Nonprofits often struggle with balancing their goals and budgets. Many organizations find themselves unsure of how much to allocate for fundraising, leading to wasted resources and missed opportunities. Without a clear understanding of fundraising budgets, nonprofits may fail to maximize their impact. This post breaks down essential percentages that can guide nonprofits in setting effective fundraising budgets, ensuring they attract the right support while maintaining sustainability.
- Learn what a fundraising budget is and its role in nonprofit success.
- Discover the importance of budgeting to achieve financial health.
- Understand key percentages for fundraising allocations.
- Explore guidelines like the 70/20/10 rule and 25% guideline.
- Find tips to adjust your budget effectively.
Understanding Fundraising Budgets
A fundraising budget is a financial plan that outlines how much money a nonprofit intends to raise and spend on fundraising activities over a specific period. It includes costs related to events, marketing, and staff salaries dedicated to fundraising efforts. By establishing a budget, nonprofits can set realistic goals and track their progress. This roadmap not only helps in planning but also ensures accountability and transparency to donors and stakeholders.

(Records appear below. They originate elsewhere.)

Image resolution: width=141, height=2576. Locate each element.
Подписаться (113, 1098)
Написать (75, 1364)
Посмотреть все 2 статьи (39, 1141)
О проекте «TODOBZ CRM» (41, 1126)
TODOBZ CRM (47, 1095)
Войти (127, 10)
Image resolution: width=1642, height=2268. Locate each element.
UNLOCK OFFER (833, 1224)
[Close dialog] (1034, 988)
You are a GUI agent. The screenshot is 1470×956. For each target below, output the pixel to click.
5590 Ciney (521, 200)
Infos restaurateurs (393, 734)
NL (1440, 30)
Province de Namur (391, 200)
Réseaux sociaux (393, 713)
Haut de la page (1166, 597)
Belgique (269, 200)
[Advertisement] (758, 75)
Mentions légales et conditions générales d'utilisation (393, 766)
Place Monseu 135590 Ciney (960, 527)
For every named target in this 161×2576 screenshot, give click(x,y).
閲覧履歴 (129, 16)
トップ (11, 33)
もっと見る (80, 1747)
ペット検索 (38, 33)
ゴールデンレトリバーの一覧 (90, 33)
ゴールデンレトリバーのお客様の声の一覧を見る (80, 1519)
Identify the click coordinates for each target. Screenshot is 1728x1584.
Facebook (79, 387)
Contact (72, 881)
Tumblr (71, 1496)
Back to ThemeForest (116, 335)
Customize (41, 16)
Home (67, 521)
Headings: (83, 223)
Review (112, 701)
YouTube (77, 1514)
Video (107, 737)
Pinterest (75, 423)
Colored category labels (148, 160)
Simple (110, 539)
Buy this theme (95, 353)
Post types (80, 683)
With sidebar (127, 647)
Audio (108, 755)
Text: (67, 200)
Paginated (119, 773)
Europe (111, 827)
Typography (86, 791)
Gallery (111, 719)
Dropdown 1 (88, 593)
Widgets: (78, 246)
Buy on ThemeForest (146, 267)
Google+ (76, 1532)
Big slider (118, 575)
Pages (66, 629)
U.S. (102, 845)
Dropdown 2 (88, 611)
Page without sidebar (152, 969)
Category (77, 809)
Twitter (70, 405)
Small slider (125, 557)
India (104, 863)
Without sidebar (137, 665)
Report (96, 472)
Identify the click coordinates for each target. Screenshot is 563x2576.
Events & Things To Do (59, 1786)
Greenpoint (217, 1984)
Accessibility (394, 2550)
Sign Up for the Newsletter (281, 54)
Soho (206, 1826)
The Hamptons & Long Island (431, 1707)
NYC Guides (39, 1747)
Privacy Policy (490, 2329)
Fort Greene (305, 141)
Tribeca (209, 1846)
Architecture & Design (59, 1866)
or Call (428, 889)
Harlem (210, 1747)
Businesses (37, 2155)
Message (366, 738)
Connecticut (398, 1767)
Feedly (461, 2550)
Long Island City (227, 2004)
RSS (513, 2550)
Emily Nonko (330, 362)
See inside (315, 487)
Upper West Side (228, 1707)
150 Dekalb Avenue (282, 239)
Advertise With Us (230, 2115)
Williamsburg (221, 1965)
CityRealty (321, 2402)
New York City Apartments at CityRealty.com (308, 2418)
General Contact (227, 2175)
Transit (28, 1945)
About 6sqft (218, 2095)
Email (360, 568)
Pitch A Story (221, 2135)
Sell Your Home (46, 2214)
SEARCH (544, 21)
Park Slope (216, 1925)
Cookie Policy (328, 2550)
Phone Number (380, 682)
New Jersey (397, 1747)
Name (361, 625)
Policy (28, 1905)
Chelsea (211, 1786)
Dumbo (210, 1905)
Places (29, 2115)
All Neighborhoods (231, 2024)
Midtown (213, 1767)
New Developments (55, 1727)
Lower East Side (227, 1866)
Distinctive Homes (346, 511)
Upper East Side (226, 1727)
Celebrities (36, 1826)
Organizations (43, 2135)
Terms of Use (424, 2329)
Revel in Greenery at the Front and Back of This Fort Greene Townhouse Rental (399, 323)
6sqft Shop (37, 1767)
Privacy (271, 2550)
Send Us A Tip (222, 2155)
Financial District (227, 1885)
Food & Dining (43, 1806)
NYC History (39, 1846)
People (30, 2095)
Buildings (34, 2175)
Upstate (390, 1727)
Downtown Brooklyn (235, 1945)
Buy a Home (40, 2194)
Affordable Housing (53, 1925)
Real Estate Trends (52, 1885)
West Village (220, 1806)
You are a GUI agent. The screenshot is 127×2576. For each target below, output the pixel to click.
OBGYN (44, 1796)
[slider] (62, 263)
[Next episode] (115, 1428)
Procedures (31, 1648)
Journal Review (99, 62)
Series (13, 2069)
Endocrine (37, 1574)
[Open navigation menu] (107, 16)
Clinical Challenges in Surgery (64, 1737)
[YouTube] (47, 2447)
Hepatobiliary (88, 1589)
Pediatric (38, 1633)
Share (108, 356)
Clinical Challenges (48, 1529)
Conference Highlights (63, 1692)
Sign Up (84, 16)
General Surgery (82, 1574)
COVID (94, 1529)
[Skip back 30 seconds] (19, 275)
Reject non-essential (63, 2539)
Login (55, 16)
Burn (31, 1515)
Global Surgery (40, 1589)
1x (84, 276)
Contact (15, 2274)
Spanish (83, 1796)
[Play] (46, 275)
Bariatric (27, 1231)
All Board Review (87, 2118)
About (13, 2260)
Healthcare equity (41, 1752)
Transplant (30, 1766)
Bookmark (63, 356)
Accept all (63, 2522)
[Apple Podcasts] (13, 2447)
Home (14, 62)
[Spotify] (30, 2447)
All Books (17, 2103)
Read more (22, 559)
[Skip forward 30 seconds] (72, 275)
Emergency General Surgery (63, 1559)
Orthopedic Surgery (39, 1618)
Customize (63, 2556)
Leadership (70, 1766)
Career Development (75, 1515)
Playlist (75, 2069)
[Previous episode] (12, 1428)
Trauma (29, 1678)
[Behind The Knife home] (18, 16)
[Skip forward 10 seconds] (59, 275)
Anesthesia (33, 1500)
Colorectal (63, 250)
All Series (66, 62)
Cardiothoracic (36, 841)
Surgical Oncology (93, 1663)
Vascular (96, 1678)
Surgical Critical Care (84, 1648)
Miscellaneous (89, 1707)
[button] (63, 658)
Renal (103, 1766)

Creating a fundraising budget is crucial for any nonprofit aiming to thrive. It allows organizations to prioritize their spending, ensuring that funds are allocated efficiently. This way, nonprofits can focus on their mission while effectively managing their resources.
What is a Fundraising Budget?
A fundraising budget serves as a blueprint for a nonprofit’s financial strategy regarding raising money. It typically includes projected income from donations, grants, and events, alongside the expected costs associated with these fundraising efforts. For example, if a nonprofit plans to host a gala, the budget will cover venue costs, catering, and marketing expenses.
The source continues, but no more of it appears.